CAPÍTULO XII - Continuação da história das desgraças da velha - Surpreendida e contente por ouvir a língua da minha pátria, e não menos admirada das palavras que aquele homem proferia, respondi-lhe que havia desgraças bem maiores do que aquela de que ele se queixava. Contei-lhe em poucas palavras os horrores que sofrera e voltei a desmaiar. Ele levou-me para uma casa vizinha, mandou que me deitassem na cama e me dessem de comer, serviu-me, consolou-me, lisonjeou-me, dizendo-me que nunca tinha visto mulher tão bela como eu, nem lastimar tanto como agora a falta de uma coisa que ninguém lhe podia restituir.
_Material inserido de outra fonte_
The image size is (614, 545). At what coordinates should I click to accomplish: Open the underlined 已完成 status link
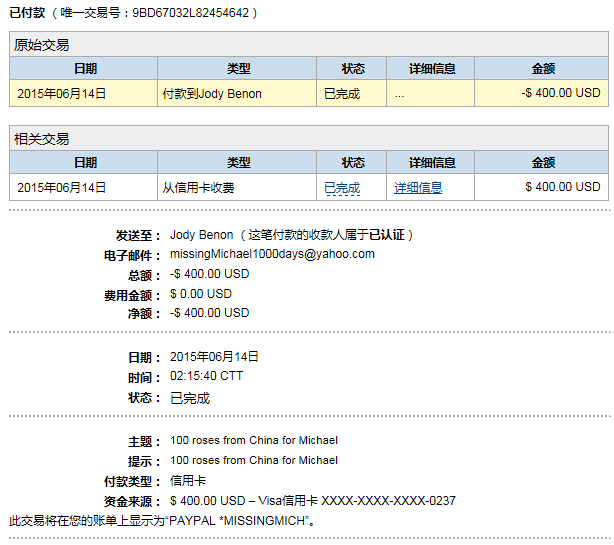(342, 187)
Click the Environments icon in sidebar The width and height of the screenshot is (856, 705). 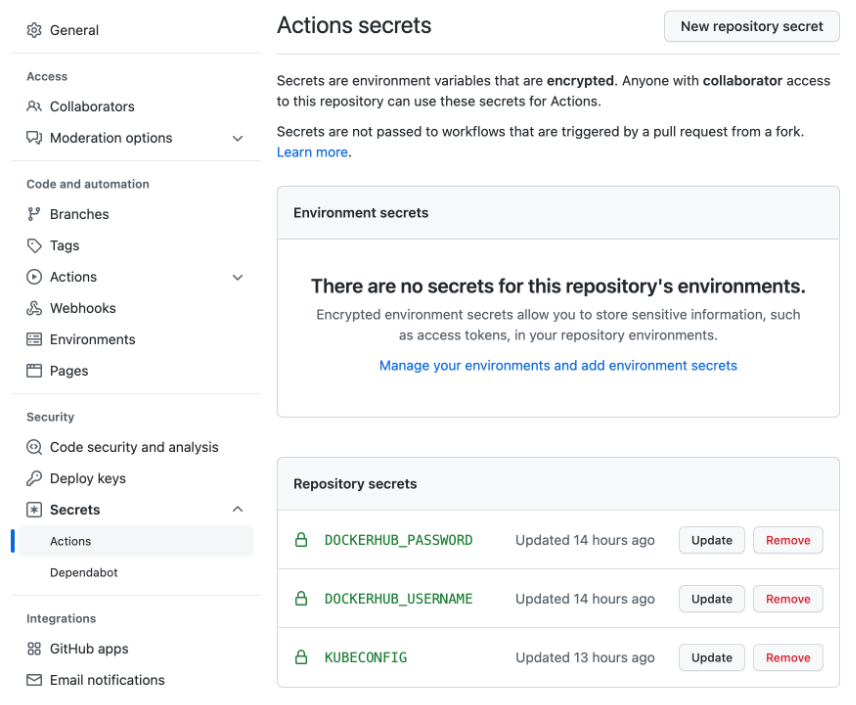(34, 339)

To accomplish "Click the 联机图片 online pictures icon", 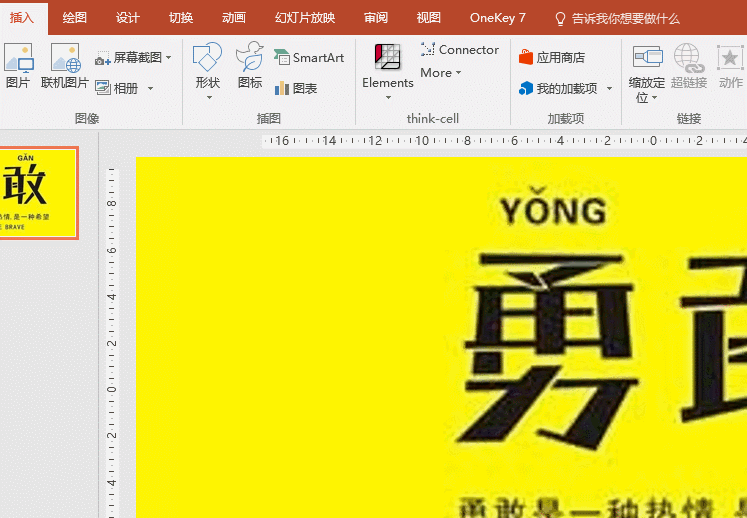I will [65, 58].
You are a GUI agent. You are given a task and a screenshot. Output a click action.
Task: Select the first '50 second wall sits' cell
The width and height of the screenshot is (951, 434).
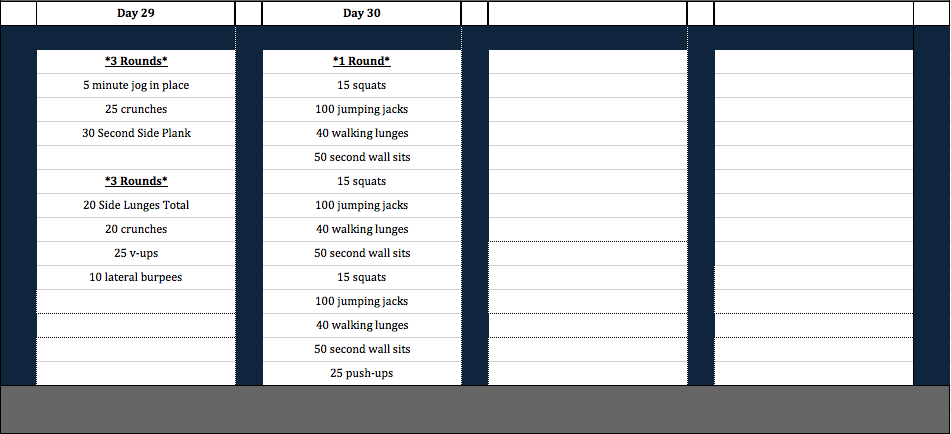click(361, 158)
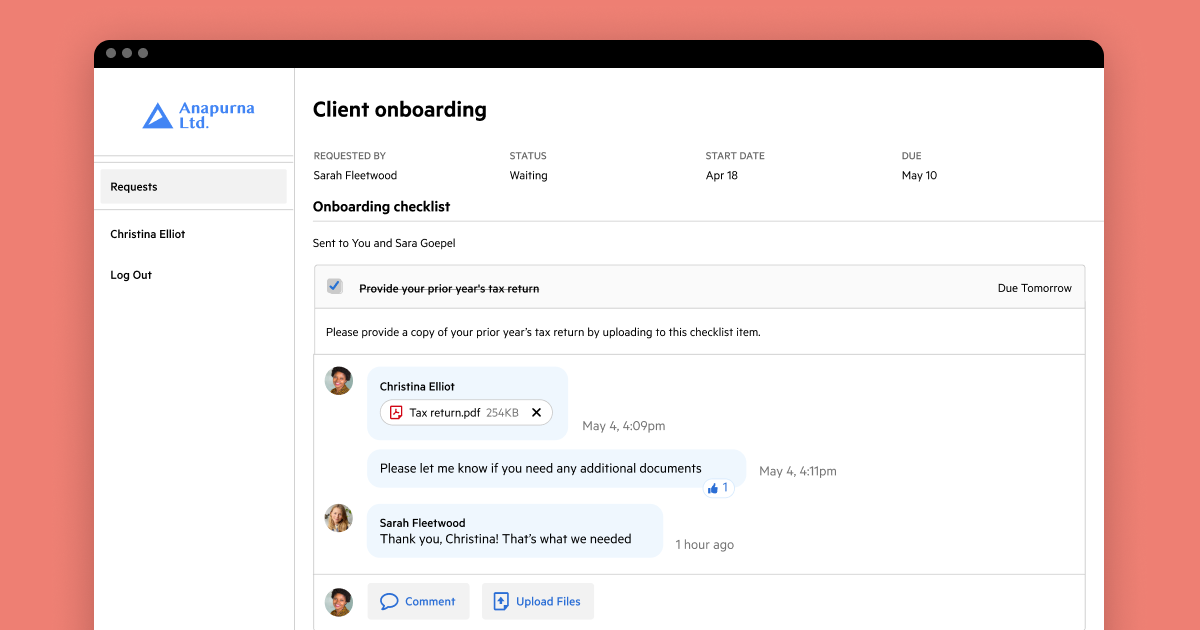Click Christina Elliot's avatar photo
Viewport: 1200px width, 630px height.
338,381
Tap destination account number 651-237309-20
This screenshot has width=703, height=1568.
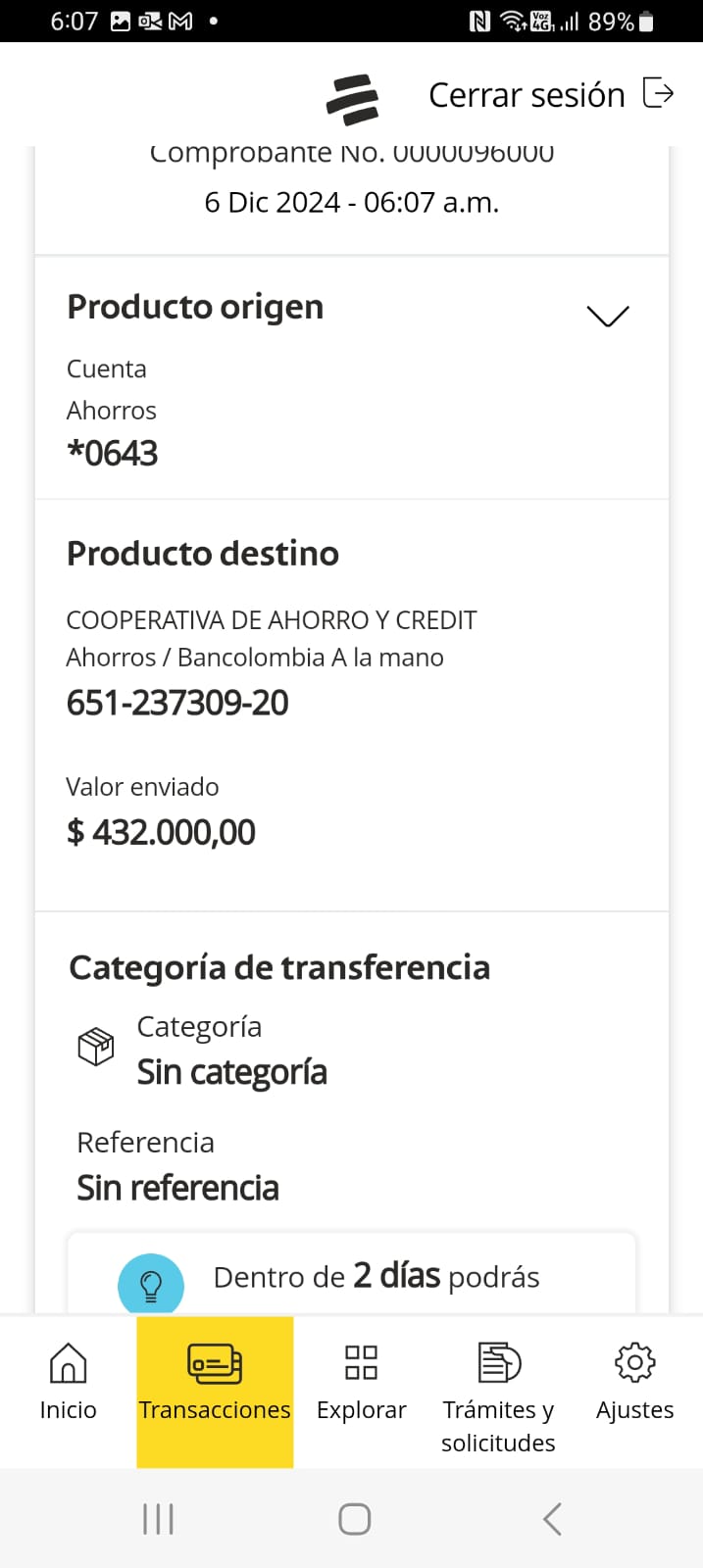pos(177,703)
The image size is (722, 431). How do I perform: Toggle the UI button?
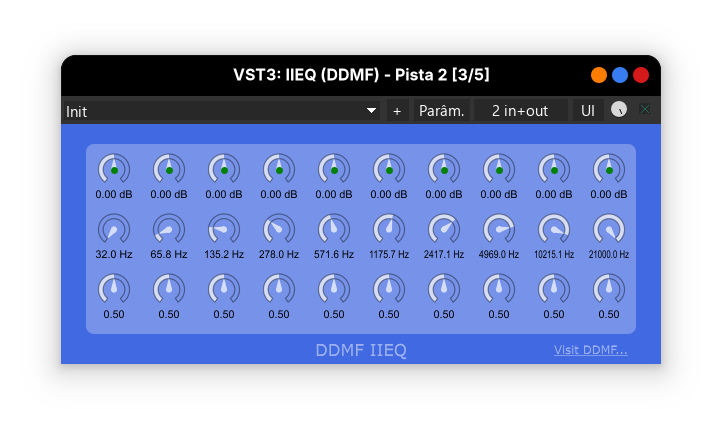pos(588,110)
«‘ Nasci em Nápoles’, disse-me ele, ‘onde castram todos 85 anos dois ou três mil rapazes. Uns morrem, os outros adquirem uma voz mais bela que a das mulheres e outros, ainda, vão governar os Estados. Fizeram-me tal operação com bom resultado e fui músico da capela da princesa de Palestrina.’
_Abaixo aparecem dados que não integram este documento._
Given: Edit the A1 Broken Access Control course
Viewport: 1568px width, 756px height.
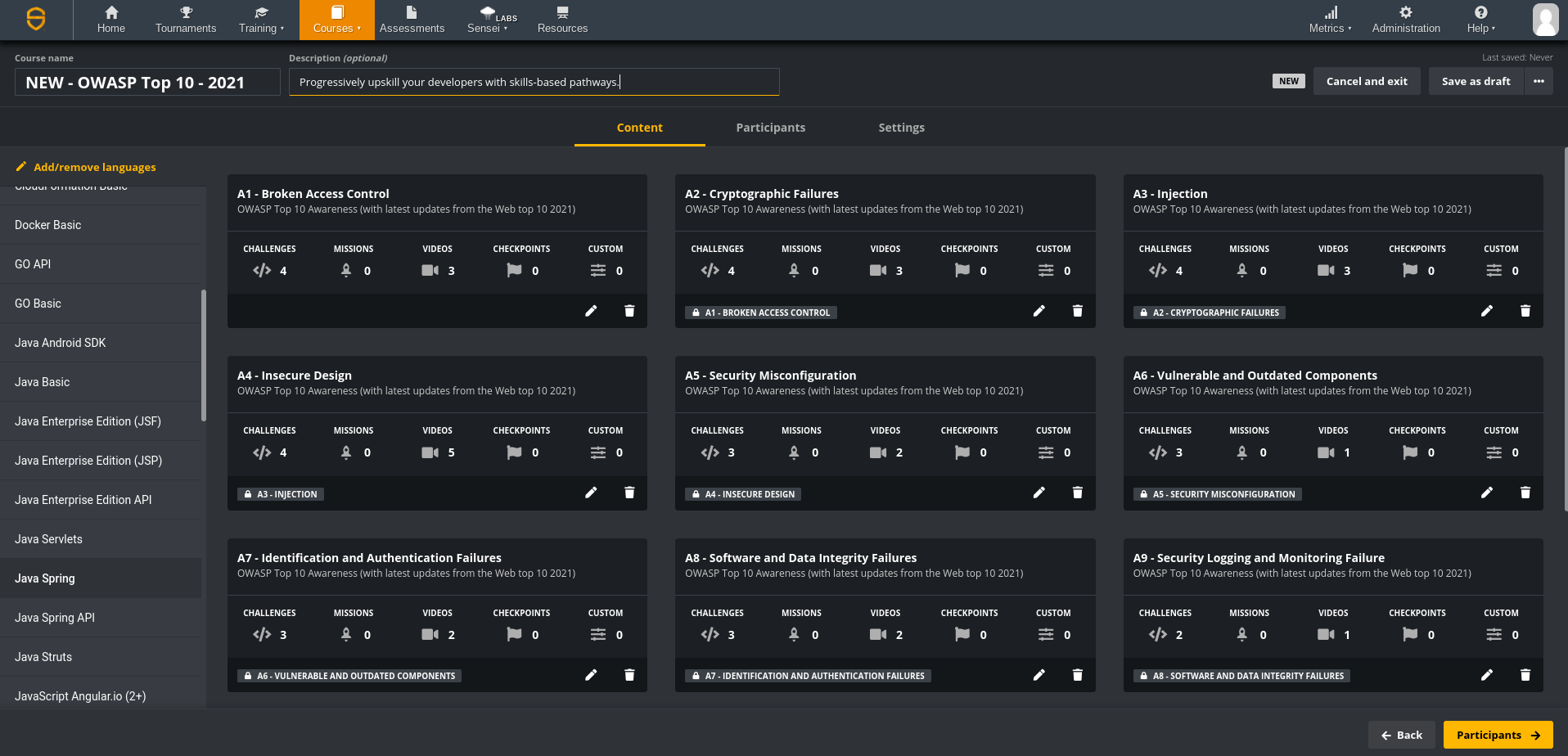Looking at the screenshot, I should click(592, 311).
«'- De minha mãe!', exclamei eu.
«‘- De vossa mãe!’, gritou ele, chorando. 'O quê? Seríeis vós aquela princesinha que eduquei até à idade de seis anos e que prometia já ser tão bela como agora vós sois?'
«'- Eu própria. Minha mãe está a quatrocentos passos daqui, feita em pedaços, debaixo de um monte de cadáveres... '
«Contei-lhe tudo o que me tinha acontecido. Ele contou-me também as suas aventuras, dizendo-me que tinha sido enviado ao rei de Marrocos por uma potência estrangeira, para concluir com este monarca um tratado por meio do qual ela lhe forneceria pólvora, canhões e navios para o ajudar a exterminar o comércio dos outros cristãos.
«‘- A minha missão está cumprida’, disse ele; 'vou embarcar para Ceuta e levar-vos-ei para Itália. Ma che sciagura d'essere d'senza c …!’
«Agradeci-lhe com lágrimas de enternecimento, mas ele, em vez de me levar para Itália, levou-me para Argel e vendeu-me ao bei daquela província.